Challenge => Could you pull out the records below from the line with "Image resolution: width=284" to the line with "This screenshot has width=1148, height=818.", both included, and reproduce them word for word?

Listed entries =>
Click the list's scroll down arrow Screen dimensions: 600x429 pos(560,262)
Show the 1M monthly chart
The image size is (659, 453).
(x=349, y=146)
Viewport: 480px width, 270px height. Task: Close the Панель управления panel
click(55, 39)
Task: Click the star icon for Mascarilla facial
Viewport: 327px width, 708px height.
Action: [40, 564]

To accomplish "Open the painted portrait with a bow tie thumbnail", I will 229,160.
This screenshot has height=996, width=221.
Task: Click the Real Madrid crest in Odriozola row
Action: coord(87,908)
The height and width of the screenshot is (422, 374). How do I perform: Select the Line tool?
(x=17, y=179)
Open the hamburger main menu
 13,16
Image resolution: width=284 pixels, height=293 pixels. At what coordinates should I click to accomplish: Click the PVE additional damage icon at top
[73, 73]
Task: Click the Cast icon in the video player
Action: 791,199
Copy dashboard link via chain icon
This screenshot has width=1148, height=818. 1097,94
...
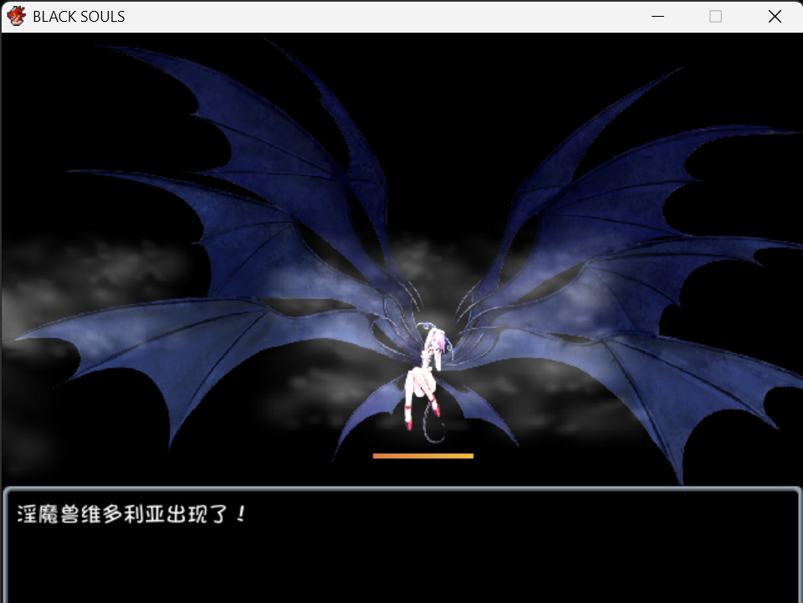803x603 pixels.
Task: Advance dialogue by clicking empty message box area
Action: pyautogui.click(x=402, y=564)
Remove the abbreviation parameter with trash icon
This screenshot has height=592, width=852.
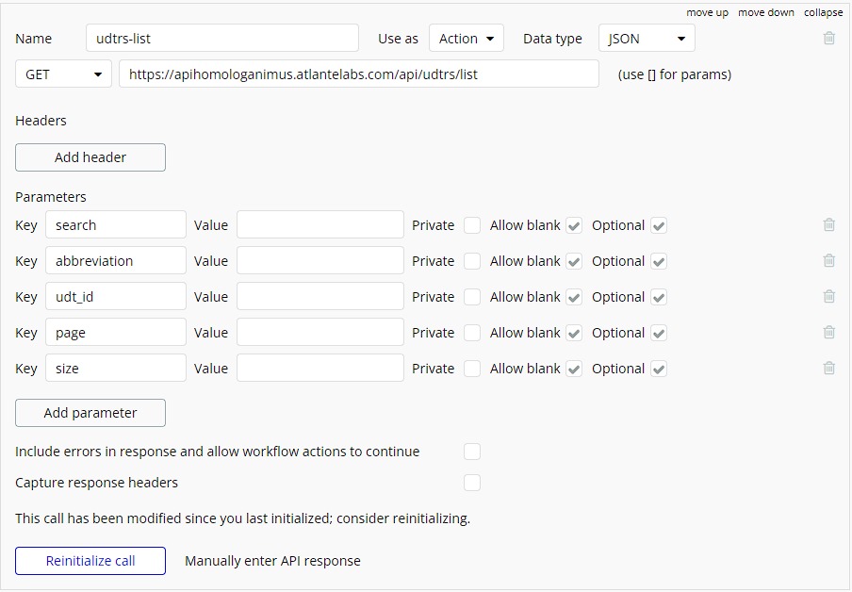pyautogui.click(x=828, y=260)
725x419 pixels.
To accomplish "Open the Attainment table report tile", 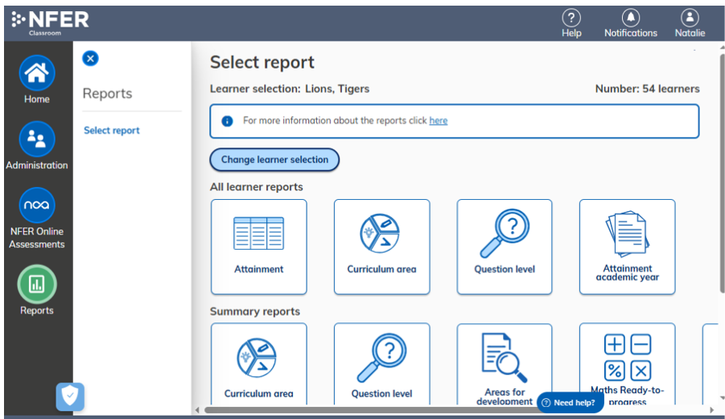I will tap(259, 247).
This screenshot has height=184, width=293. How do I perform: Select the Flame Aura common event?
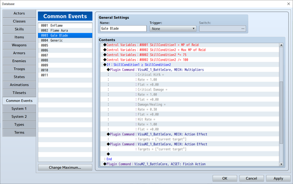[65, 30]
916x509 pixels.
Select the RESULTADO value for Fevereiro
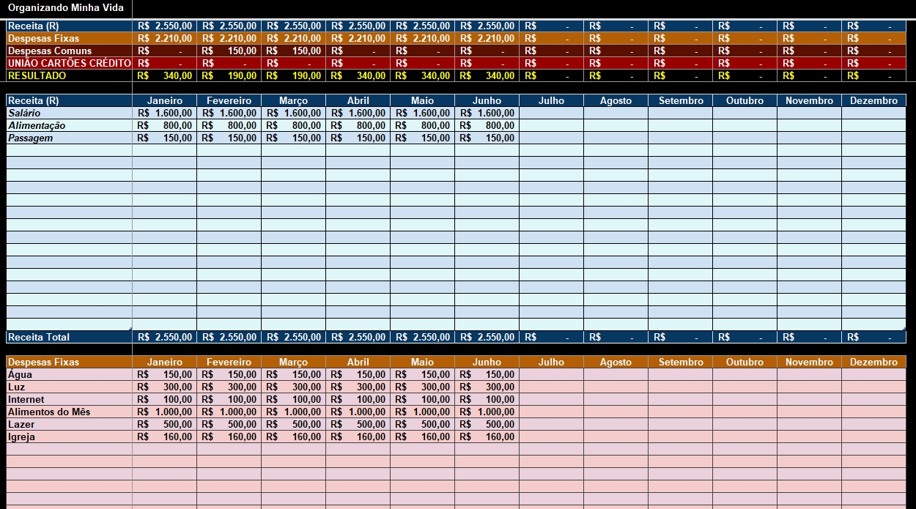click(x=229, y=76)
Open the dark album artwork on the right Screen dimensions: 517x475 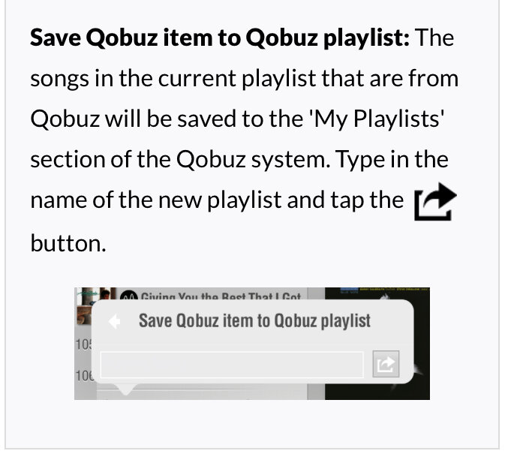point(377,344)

Task result =>
Image resolution: width=284 pixels, height=293 pixels. At what coordinates should I click to accomplish: Click the PVE additional damage icon at top
[73, 73]
Task: Click the Cast icon in the video player
Action: 791,199
Copy dashboard link via chain icon
This screenshot has width=1148, height=818. 1097,94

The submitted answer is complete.